-- INFORMATION follows --
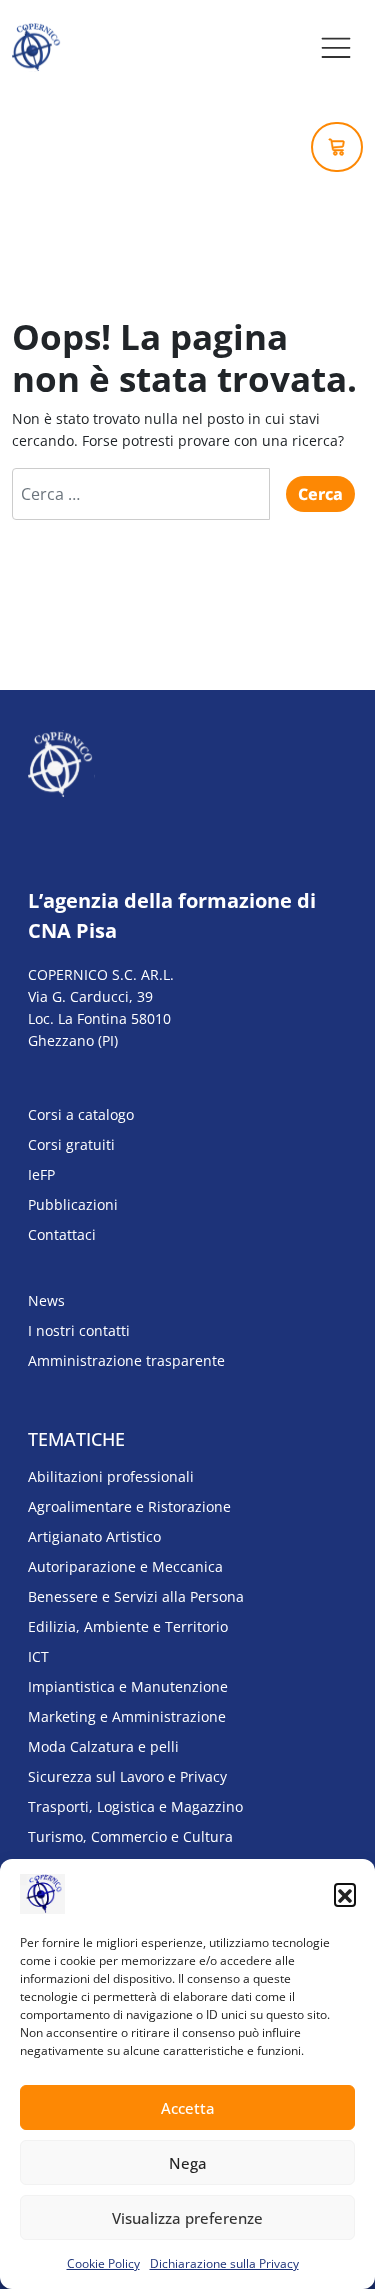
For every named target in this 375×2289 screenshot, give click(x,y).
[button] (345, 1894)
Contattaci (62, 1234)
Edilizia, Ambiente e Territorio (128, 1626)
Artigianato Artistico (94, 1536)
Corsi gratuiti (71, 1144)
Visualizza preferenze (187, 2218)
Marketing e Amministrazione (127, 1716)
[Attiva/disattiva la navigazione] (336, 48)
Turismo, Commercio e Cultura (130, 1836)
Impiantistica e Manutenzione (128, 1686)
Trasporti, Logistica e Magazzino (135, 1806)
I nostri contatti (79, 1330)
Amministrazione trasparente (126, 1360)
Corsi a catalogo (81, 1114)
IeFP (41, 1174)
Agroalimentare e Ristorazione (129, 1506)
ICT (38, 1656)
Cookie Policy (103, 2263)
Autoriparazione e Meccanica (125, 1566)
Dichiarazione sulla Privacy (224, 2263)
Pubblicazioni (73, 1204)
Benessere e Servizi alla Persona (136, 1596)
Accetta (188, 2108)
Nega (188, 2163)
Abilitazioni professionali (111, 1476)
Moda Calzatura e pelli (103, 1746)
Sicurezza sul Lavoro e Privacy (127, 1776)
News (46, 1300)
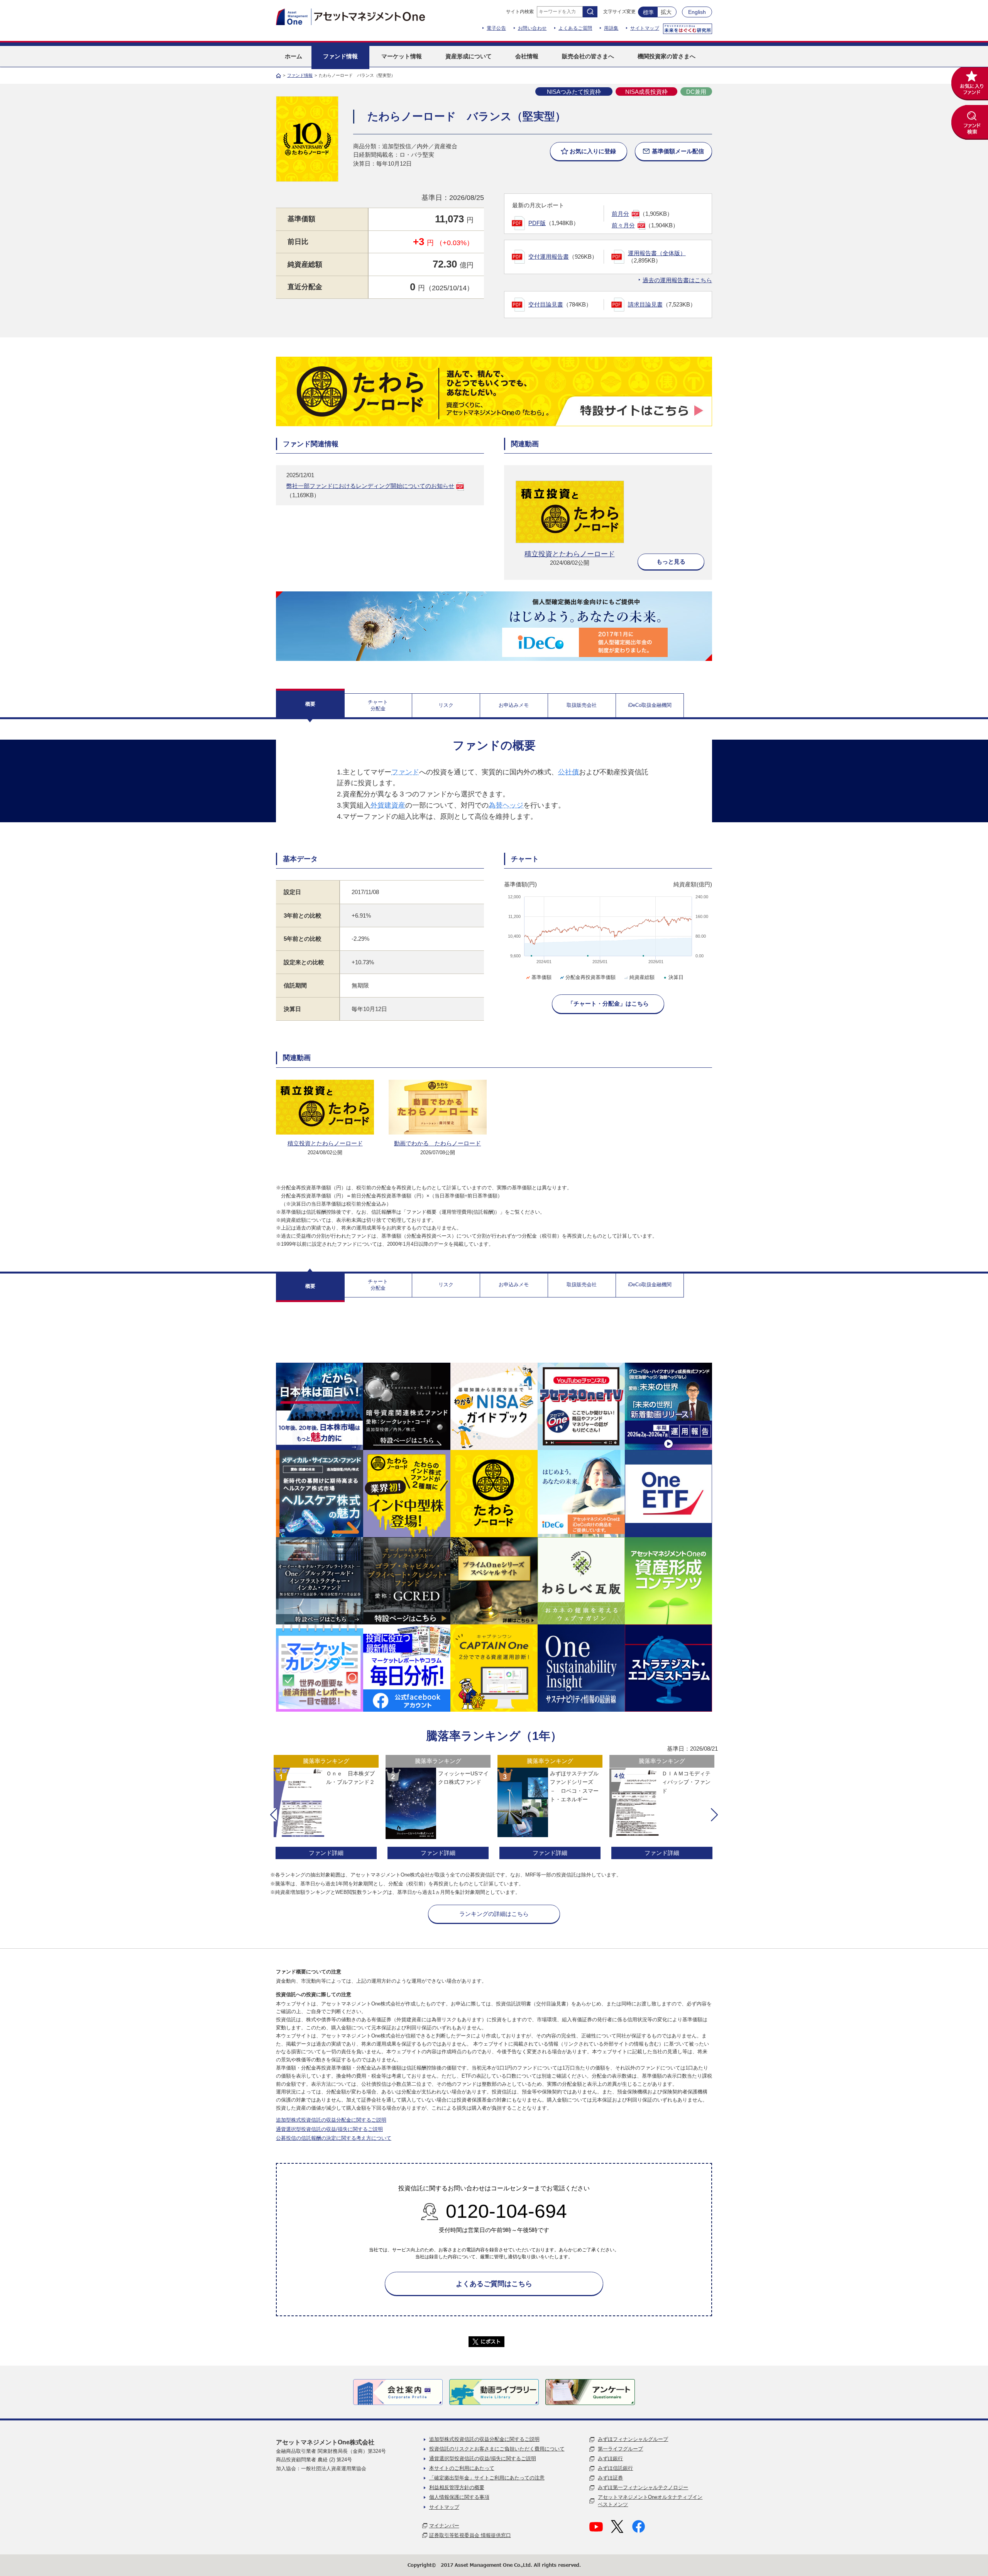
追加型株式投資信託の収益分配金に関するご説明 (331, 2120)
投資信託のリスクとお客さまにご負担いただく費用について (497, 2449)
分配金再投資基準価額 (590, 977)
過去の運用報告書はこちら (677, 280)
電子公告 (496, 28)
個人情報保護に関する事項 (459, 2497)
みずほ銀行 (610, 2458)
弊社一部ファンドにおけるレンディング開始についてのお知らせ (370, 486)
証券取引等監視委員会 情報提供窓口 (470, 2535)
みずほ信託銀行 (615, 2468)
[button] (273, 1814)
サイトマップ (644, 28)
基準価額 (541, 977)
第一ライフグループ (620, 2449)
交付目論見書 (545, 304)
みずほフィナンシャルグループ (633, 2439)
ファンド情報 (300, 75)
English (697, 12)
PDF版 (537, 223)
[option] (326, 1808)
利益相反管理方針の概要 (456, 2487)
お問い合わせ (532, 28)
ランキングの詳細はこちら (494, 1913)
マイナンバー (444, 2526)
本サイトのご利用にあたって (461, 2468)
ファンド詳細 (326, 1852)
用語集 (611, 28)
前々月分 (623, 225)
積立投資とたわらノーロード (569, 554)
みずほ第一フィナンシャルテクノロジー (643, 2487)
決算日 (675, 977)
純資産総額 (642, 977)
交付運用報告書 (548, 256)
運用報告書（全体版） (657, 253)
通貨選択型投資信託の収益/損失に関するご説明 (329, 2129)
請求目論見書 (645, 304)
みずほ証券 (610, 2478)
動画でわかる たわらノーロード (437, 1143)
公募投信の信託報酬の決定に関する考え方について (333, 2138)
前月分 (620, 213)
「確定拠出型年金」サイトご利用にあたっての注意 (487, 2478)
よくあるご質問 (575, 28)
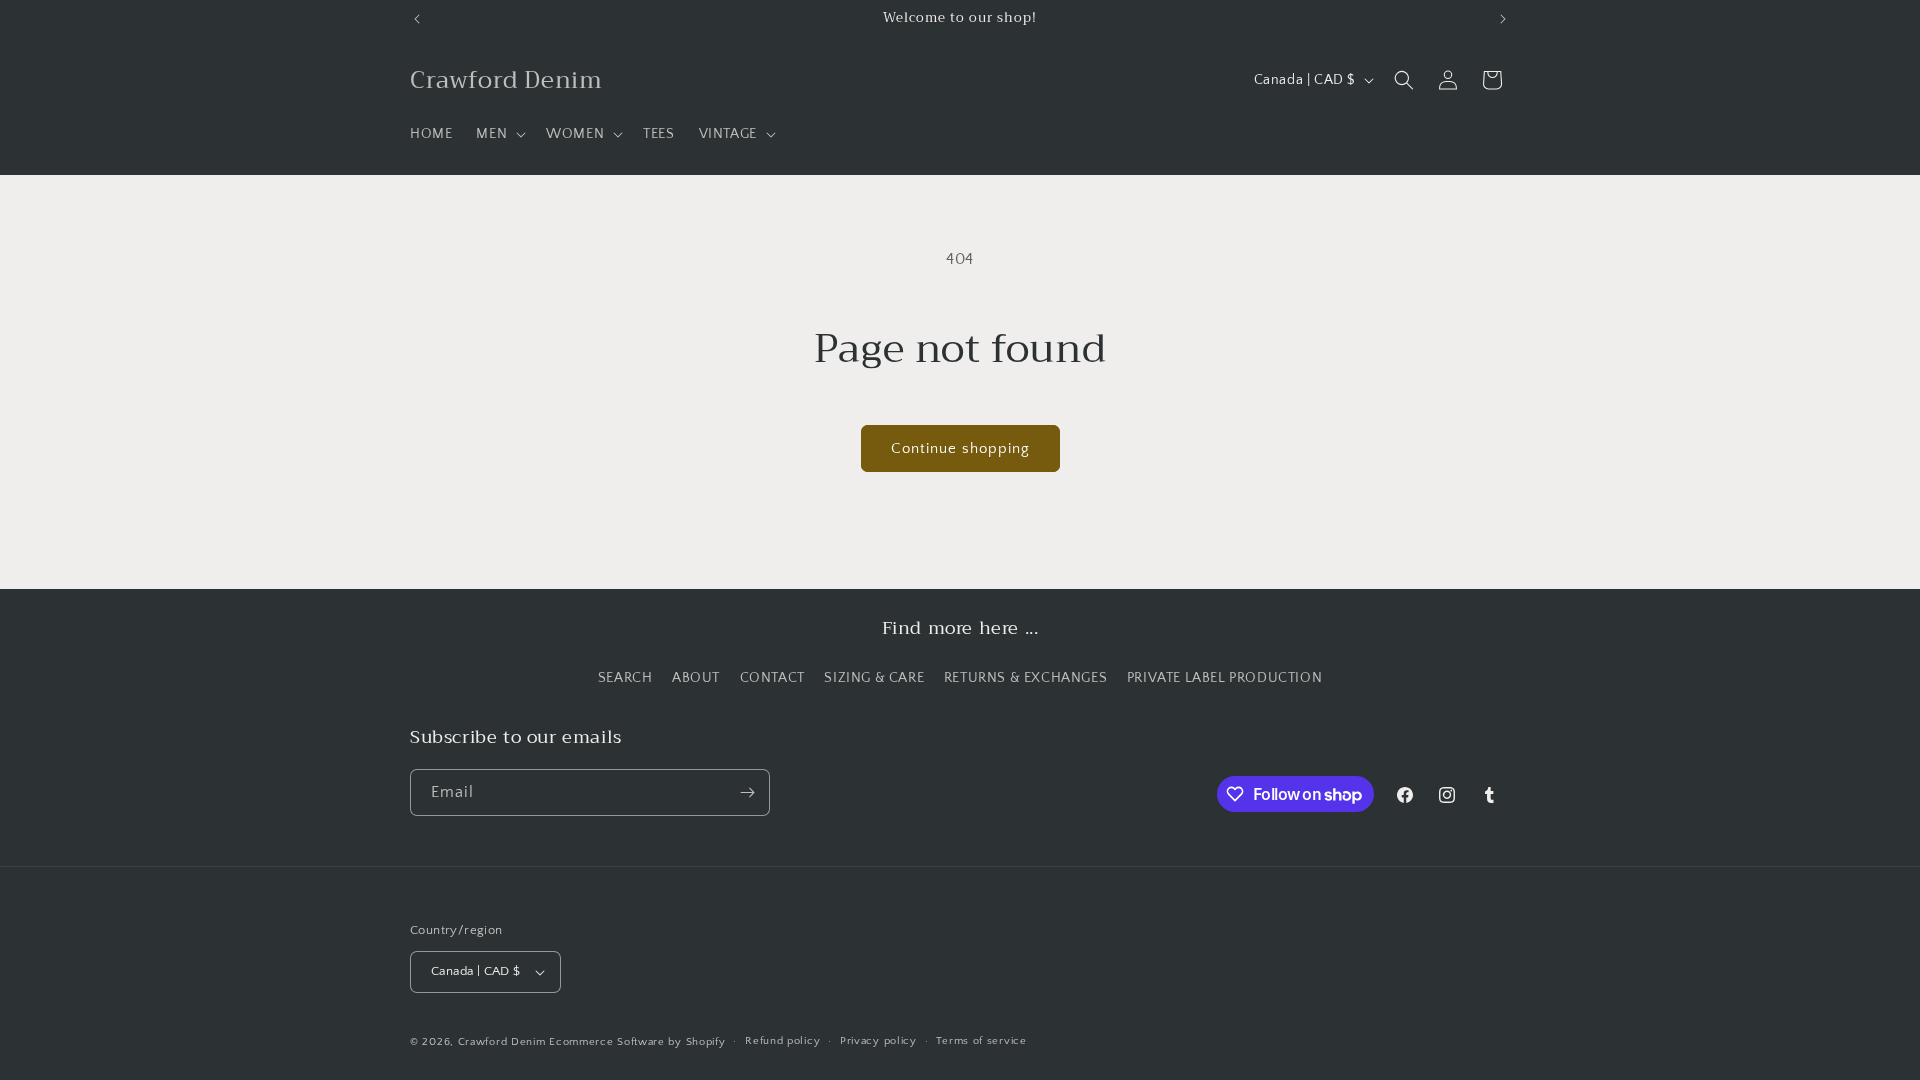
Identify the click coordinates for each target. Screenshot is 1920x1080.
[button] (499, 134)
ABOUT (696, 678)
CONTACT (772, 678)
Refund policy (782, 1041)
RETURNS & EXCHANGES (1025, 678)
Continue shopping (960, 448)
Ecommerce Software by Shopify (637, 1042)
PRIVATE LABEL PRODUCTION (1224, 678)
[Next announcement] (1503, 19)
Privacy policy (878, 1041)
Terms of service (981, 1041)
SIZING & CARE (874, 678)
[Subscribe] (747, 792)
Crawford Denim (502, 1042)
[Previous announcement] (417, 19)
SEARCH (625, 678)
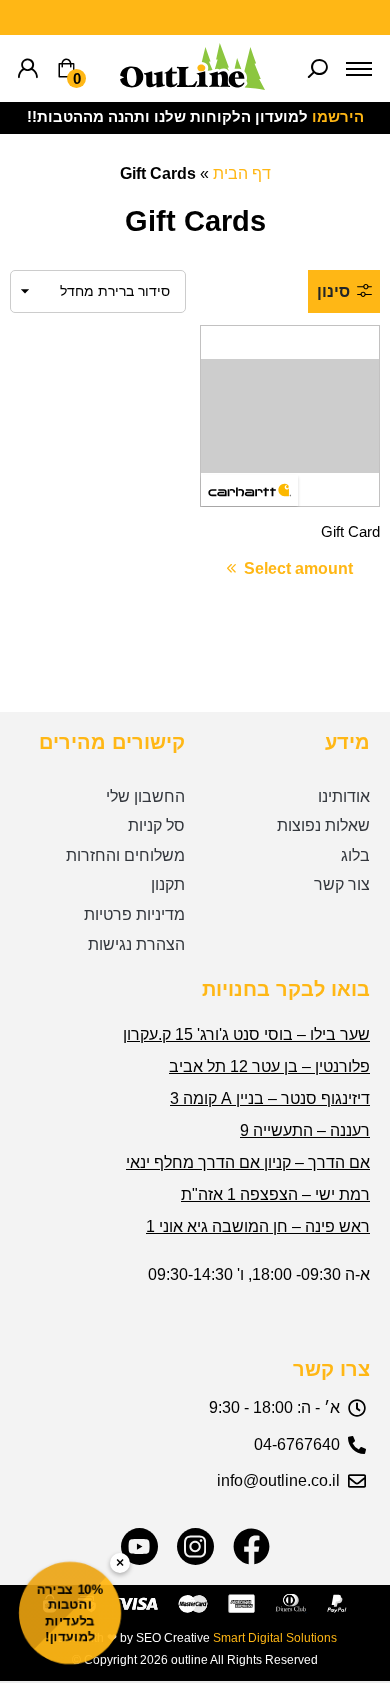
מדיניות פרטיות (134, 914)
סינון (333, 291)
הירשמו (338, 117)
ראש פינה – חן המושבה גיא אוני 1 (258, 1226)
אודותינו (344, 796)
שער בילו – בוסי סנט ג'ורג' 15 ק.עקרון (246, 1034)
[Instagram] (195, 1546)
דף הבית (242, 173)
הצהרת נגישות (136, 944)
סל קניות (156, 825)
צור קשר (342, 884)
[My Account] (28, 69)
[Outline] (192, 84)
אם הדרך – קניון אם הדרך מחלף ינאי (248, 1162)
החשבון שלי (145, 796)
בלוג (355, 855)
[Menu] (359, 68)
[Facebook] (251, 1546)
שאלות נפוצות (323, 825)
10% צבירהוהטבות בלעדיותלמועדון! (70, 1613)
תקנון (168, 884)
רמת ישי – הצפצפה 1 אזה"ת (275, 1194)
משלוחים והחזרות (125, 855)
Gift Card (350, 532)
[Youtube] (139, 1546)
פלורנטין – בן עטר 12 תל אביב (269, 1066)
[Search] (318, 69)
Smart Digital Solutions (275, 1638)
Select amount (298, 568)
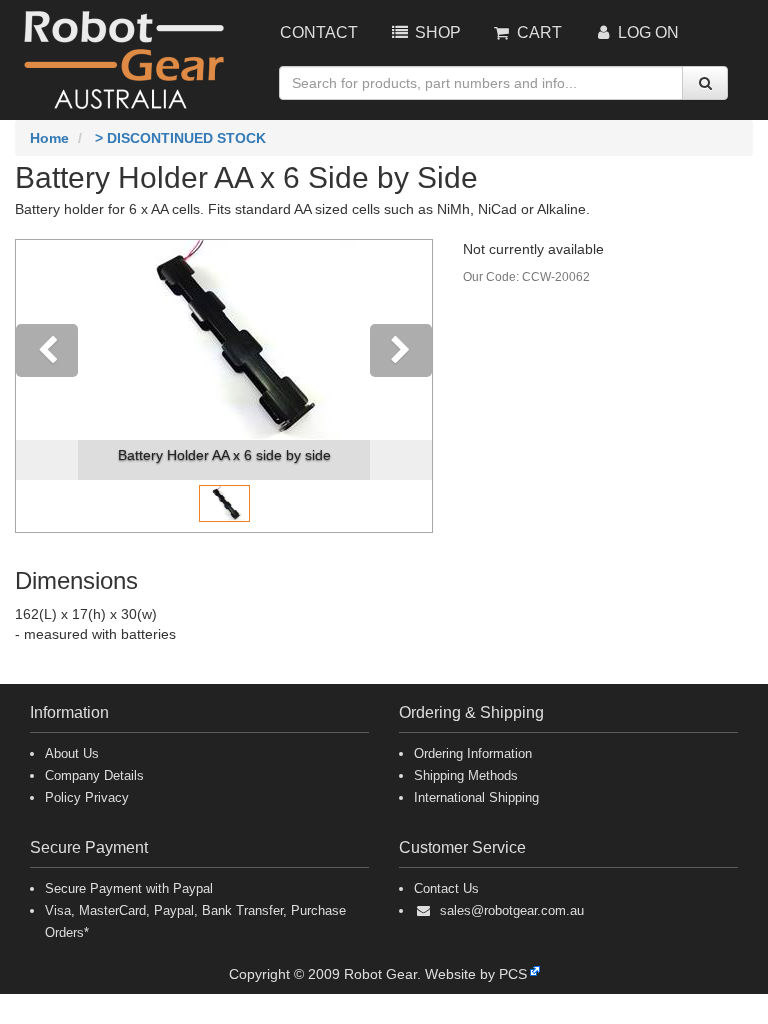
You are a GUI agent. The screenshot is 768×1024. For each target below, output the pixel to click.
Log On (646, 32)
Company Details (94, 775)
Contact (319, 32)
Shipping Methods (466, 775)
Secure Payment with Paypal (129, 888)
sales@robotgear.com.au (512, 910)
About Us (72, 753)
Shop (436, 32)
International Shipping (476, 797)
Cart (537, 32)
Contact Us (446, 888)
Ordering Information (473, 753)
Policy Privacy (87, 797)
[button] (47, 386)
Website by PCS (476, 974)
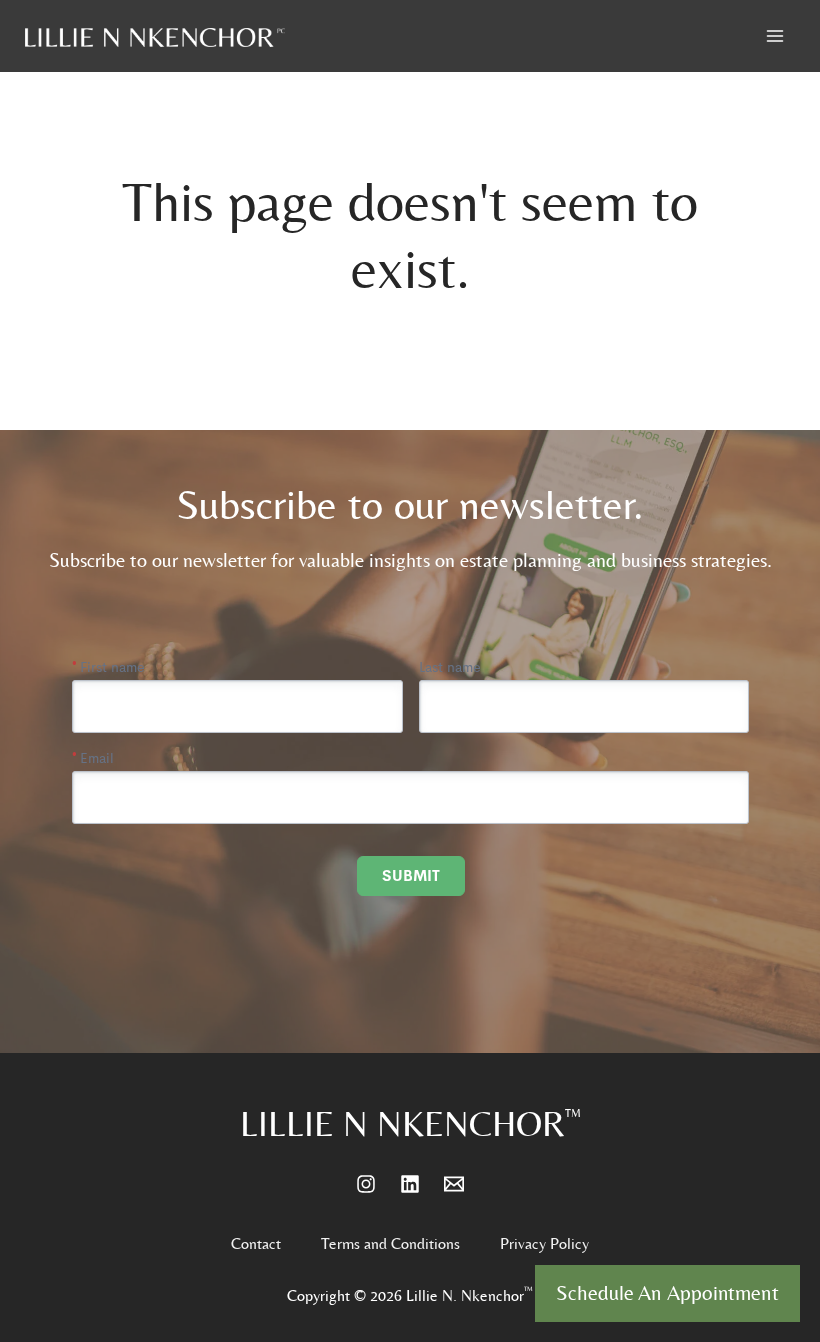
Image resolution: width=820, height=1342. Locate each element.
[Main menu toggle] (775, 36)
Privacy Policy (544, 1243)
-- INFORMATION concluded --
### ASSIGNMENT
The line containing "Cookie Policy (103, 2263)" marks where the copy ends; print every line before it from the start of the records, and that line too, but no pictures.

### RESPONSE AREA
For every named target in this 375×2289 screenshot, give click(x,y).
[button] (345, 1894)
Contattaci (62, 1234)
Edilizia, Ambiente e Territorio (128, 1626)
Artigianato Artistico (94, 1536)
Corsi gratuiti (71, 1144)
Visualizza preferenze (187, 2218)
Marketing e Amministrazione (127, 1716)
[Attiva/disattiva la navigazione] (336, 48)
Turismo, Commercio e Cultura (130, 1836)
Impiantistica e Manutenzione (128, 1686)
Trasporti, Logistica e Magazzino (135, 1806)
I nostri contatti (79, 1330)
Amministrazione trasparente (126, 1360)
Corsi a catalogo (81, 1114)
IeFP (41, 1174)
Agroalimentare e Ristorazione (129, 1506)
ICT (38, 1656)
Cookie Policy (103, 2263)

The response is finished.